Darum gehts
- Ex-SVP-Politiker Patrick F. (57) seit 2023 in U-Haft in Baden
- Vorwürfe: Betäubung, Missbrauch, versuchter Mord – droht lebenslange Haftstrafe
- 2021 Grossrat geworden, Prozessdatum unklar, Unschuldsvermutung gilt
Der ehemalige Aargauer SVP-Politiker Patrick F.* (57) trat im September 2023 unmittelbar nach seiner Verhaftung und dem Bekanntwerden der Strafuntersuchung aus dem Grossen Rat zurück.
In einer Wahlbroschüre für die Grossratswahlen 2016 hatte sich der damals noch verheiratete Vater zweier Kinder als bürgernaher Familienvater, Fintech-Projektleiter und Sportschütze präsentiert. Der Einzug ins Parlament blieb ihm damals jedoch verwehrt.
Erst im August 2021 schaffte F. den Sprung in den Grossen Rat – als Nachrücker für eine zurückgetretene SVP-Grossrätin.
Kinder im Fokus
Als Politiker stand F. für mehr Eigenverantwortung, weniger staatliche Bevormundung sowie eine starke Polizei und Armee. In seinen Wahlunterlagen hatte er versprochen, sich für eine «freiheitliche, sichere und soziale Schweiz» einzusetzen, in der «unsere Kinder» geschützt aufwachsen könnten.
«Mit Optimismus und Freude kann man in unserer Schweiz alles erreichen», so der wertkonservative Politiker – der im «Wahlaufruf» der SVP für die Grossrats- und Regierungsratswahlen 2016 gelobte, eine «stolze Schweiz für die Natur, die Welt und unsere Kinder» mitzugestalten.

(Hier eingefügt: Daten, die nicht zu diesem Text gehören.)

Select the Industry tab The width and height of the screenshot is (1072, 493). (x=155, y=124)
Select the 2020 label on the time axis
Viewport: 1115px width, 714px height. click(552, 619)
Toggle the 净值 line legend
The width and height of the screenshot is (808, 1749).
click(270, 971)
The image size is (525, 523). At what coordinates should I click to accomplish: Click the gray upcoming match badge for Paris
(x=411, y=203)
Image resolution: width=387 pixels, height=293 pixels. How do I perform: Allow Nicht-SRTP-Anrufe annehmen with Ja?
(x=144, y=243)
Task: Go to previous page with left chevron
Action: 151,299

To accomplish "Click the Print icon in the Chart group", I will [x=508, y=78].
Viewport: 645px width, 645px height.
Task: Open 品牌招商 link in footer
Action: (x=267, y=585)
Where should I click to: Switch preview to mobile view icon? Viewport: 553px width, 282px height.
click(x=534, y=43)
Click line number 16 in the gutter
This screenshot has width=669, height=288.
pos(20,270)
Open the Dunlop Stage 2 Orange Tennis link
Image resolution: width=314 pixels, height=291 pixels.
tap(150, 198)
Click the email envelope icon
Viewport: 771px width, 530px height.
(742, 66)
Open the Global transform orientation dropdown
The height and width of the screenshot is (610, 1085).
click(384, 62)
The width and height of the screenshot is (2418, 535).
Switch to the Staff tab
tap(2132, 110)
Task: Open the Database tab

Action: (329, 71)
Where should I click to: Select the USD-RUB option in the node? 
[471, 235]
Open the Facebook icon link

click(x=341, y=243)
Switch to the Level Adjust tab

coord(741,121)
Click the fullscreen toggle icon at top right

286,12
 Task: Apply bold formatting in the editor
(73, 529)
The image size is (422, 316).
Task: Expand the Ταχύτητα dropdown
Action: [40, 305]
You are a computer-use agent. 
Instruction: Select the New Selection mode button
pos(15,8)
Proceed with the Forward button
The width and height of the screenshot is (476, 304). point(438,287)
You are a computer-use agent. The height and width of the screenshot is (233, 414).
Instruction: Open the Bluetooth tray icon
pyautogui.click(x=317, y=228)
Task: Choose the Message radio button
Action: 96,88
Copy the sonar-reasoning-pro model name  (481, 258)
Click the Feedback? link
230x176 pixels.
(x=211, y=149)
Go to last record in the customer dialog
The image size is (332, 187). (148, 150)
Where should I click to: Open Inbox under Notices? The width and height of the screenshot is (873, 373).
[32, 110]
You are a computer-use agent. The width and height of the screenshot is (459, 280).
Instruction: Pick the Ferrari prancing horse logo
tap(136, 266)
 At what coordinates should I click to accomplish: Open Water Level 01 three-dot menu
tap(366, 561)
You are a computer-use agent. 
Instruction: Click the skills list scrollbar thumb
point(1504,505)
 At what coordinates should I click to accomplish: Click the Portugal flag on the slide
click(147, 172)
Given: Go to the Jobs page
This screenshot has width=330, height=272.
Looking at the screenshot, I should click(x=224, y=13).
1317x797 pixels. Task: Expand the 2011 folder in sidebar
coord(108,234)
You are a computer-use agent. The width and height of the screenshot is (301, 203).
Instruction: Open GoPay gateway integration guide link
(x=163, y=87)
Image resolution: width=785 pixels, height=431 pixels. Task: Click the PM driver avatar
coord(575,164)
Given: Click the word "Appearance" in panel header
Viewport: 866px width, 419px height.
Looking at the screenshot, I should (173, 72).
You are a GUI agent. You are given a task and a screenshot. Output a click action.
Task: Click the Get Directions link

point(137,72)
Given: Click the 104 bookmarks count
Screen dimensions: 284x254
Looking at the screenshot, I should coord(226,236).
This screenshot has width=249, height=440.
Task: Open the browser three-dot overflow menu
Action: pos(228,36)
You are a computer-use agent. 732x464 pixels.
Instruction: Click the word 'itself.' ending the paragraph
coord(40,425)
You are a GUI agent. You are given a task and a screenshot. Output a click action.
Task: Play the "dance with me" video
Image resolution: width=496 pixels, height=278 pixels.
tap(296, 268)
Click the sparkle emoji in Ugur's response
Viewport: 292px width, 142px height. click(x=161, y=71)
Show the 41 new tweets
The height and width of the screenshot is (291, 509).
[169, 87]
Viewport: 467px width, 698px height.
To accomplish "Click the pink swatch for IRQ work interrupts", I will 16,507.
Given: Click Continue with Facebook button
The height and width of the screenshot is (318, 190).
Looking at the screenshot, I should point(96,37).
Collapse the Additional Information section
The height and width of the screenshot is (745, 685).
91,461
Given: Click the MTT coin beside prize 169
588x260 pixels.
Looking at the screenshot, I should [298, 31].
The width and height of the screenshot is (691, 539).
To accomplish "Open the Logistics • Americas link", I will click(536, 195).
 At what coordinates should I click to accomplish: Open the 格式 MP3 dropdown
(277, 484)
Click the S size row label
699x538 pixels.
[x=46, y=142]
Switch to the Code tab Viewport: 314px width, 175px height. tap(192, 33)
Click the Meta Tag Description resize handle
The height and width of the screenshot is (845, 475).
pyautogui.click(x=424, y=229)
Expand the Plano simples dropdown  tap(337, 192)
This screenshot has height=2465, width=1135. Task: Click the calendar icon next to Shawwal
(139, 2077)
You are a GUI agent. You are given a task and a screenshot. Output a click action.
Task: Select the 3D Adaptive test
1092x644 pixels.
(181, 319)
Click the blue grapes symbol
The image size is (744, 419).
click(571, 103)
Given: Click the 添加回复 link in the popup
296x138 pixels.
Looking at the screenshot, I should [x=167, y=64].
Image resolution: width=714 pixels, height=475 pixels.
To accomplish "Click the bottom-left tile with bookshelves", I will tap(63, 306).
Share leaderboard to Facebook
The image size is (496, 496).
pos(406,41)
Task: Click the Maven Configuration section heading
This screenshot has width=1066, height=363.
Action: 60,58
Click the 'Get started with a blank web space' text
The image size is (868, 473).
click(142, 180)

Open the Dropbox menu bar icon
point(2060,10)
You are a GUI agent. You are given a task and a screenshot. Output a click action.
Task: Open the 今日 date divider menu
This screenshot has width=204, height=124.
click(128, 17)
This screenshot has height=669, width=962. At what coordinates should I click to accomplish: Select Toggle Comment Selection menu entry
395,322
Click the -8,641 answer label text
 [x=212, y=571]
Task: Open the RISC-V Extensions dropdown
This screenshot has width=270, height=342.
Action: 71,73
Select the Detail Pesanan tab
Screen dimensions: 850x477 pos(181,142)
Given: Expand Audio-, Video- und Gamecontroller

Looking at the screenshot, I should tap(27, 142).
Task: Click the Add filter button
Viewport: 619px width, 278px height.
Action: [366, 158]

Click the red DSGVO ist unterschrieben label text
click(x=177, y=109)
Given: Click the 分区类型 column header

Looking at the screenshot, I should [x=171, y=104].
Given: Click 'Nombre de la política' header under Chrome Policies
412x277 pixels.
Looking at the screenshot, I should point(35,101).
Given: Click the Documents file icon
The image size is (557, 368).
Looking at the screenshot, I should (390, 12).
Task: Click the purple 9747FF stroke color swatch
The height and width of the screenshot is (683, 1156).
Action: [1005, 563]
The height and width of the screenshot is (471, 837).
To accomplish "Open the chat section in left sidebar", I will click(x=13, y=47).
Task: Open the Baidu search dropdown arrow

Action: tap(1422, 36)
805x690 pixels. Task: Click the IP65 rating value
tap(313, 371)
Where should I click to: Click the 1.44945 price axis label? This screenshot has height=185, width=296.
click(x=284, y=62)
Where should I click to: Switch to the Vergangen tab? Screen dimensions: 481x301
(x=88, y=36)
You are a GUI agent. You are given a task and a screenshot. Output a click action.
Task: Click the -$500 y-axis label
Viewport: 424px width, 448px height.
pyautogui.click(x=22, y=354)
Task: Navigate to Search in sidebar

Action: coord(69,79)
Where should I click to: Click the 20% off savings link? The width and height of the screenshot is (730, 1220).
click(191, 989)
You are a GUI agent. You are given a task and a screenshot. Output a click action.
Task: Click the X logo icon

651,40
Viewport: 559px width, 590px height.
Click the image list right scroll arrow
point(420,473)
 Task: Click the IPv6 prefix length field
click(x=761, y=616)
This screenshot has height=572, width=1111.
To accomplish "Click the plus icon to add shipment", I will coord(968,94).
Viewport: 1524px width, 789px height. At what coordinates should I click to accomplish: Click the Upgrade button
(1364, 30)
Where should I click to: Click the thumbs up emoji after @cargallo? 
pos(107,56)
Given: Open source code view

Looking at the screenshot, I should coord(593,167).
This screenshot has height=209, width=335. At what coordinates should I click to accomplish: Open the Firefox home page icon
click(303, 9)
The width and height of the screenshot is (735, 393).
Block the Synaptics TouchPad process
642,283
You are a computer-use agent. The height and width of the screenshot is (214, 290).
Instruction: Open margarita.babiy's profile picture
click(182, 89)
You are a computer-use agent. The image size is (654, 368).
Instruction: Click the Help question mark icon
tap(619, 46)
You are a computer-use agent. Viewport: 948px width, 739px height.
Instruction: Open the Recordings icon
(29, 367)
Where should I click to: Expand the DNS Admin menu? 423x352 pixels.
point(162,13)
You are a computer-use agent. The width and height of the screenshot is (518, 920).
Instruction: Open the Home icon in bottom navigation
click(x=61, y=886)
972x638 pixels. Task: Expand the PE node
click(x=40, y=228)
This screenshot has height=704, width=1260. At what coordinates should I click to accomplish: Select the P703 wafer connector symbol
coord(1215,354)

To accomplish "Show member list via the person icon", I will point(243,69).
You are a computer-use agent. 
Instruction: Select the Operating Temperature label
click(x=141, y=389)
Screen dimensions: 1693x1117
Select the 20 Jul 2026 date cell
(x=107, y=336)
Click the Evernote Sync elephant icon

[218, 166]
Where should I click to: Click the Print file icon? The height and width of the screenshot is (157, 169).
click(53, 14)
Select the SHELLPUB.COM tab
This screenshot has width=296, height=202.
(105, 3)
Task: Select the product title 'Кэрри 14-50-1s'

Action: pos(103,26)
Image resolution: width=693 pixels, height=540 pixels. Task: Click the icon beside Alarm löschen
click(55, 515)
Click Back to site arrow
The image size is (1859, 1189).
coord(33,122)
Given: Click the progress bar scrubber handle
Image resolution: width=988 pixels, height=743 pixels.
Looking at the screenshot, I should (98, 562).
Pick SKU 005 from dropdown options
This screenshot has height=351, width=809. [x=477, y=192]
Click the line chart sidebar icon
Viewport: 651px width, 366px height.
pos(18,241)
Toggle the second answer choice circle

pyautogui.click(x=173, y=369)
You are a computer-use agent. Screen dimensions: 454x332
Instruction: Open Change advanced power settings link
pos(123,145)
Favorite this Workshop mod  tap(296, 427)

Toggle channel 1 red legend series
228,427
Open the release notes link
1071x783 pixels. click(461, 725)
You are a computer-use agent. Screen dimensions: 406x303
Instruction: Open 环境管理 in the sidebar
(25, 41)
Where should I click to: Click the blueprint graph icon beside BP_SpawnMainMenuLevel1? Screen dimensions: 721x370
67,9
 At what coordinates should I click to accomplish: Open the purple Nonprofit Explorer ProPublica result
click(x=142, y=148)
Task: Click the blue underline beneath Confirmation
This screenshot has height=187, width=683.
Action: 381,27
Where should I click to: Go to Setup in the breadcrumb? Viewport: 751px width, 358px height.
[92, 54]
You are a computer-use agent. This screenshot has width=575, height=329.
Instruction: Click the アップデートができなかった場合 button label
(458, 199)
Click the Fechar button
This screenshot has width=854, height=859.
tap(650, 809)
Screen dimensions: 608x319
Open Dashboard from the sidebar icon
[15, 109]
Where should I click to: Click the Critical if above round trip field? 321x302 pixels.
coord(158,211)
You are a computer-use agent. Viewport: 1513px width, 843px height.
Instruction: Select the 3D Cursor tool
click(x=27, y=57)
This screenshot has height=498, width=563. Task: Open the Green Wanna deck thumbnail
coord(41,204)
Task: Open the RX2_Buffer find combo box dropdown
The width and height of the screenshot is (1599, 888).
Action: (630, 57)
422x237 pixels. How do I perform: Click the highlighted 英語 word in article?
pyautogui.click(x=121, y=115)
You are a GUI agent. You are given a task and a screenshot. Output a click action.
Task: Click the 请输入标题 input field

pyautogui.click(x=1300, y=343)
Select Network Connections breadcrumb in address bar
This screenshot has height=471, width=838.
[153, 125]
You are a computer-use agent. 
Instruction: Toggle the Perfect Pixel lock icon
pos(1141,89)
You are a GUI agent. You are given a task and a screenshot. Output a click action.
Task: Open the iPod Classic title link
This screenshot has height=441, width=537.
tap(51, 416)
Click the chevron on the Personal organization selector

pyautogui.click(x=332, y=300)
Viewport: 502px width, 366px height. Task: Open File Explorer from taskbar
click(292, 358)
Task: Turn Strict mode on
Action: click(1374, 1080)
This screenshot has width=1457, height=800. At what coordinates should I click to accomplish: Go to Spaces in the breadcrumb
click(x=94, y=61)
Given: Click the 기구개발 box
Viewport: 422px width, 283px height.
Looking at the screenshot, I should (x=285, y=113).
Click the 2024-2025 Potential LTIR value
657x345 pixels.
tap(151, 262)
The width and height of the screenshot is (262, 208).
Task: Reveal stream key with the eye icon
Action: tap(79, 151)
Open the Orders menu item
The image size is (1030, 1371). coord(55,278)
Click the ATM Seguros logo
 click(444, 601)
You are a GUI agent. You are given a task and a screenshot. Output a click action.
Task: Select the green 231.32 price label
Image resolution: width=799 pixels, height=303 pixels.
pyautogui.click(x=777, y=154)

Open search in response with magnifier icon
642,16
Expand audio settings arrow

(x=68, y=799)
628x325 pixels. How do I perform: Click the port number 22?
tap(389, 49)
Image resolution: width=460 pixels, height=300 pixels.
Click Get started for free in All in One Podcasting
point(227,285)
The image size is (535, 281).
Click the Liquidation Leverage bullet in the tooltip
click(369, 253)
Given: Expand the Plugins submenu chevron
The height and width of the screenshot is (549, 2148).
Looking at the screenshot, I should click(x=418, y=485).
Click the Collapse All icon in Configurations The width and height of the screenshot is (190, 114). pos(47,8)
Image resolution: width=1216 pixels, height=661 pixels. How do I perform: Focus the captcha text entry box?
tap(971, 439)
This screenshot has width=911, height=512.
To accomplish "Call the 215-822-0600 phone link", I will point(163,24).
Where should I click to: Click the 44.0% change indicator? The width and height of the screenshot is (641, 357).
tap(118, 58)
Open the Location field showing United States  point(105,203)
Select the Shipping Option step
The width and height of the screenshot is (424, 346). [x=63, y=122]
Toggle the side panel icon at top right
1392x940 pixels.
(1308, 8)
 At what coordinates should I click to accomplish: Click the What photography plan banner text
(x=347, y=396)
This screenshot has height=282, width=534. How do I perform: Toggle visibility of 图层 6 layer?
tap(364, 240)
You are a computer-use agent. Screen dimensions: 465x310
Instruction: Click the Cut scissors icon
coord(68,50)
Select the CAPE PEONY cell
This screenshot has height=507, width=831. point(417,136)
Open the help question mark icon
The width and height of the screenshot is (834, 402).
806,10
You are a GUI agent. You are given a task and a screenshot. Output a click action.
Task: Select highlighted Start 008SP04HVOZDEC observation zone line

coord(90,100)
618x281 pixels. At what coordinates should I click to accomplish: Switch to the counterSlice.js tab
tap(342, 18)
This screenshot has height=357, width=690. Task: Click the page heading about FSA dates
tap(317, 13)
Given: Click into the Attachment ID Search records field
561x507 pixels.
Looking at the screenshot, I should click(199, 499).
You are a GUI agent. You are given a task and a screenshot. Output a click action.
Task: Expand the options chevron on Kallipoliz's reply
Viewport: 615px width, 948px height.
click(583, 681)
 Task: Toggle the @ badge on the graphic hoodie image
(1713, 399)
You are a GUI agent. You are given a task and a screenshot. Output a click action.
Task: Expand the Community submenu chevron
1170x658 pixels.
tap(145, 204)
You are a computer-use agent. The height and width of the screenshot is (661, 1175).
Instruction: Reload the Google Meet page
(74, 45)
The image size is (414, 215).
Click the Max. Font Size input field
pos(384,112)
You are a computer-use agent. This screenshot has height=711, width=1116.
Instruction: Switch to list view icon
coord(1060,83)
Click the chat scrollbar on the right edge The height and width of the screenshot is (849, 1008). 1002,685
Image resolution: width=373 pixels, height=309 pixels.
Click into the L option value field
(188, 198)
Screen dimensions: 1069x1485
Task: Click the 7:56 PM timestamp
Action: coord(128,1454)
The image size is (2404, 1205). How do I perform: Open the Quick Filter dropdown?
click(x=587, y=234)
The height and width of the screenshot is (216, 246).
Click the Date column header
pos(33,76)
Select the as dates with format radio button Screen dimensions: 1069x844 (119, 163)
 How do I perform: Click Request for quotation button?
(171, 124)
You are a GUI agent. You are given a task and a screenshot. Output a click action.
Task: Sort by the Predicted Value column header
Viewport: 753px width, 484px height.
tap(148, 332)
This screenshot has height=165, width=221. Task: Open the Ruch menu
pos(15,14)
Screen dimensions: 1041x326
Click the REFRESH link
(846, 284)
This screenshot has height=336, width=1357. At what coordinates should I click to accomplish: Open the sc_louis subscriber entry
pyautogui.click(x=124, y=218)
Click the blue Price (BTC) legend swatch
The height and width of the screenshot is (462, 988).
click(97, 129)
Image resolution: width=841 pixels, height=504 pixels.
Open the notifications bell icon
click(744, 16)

F.: «Ich werde mich dafür einsetzen, dass auch unsere Kinder in einer freien, unabhängigen Schweiz aufwachsen können und ihren Lebenstraum verwirklichen können.»
U-Haft seit 2023
Den Aussagen von damals stehen heute massive Vorwürfe der Staatsanwaltschaft gegenüber. F. wird vorgeworfen, über längere Zeit seine Partnerin und Haushälterin und deren minderjährige Tochter mit K.-o.-Tropfen betäubt und sexuell missbraucht zu haben. Die Taten soll er gefilmt haben. Die Anklage lautet unter anderem auf versuchten Mord, Vergewaltigung und sexuelle Handlungen mit Minderjährigen. F. droht eine lebenslange Freiheitsstrafe.
Brisant: Im Grossen Rat hatte F. unter anderem einen Vorstoss für härtere Strafen gegen pädophile Straftäter unterstützt. Zudem sprach er sich wiederholt für die Ausschaffung krimineller Ausländer aus und warnte vor importierter Kriminalität.
Nun sitzt er selber in Untersuchungshaft – seit fast drei Jahren. Auf seinem Linkedin-Profil finden sich weiterhin Angaben zu seiner beruflichen Laufbahn. Demnach arbeitete F. als Senior Programm Manager für Swisscom und leitete IT-Transformationsprojekte wie Cloud-Migrationen und die Einführung neuer Unternehmenssoftware.
Prozessbeginn unklar
Ein Termin für einen allfälligen Prozess vor dem Bezirksgericht Baden steht noch aus. Bis zu einem rechtskräftigen Urteil gilt für den 57-Jährigen die Unschuldsvermutung.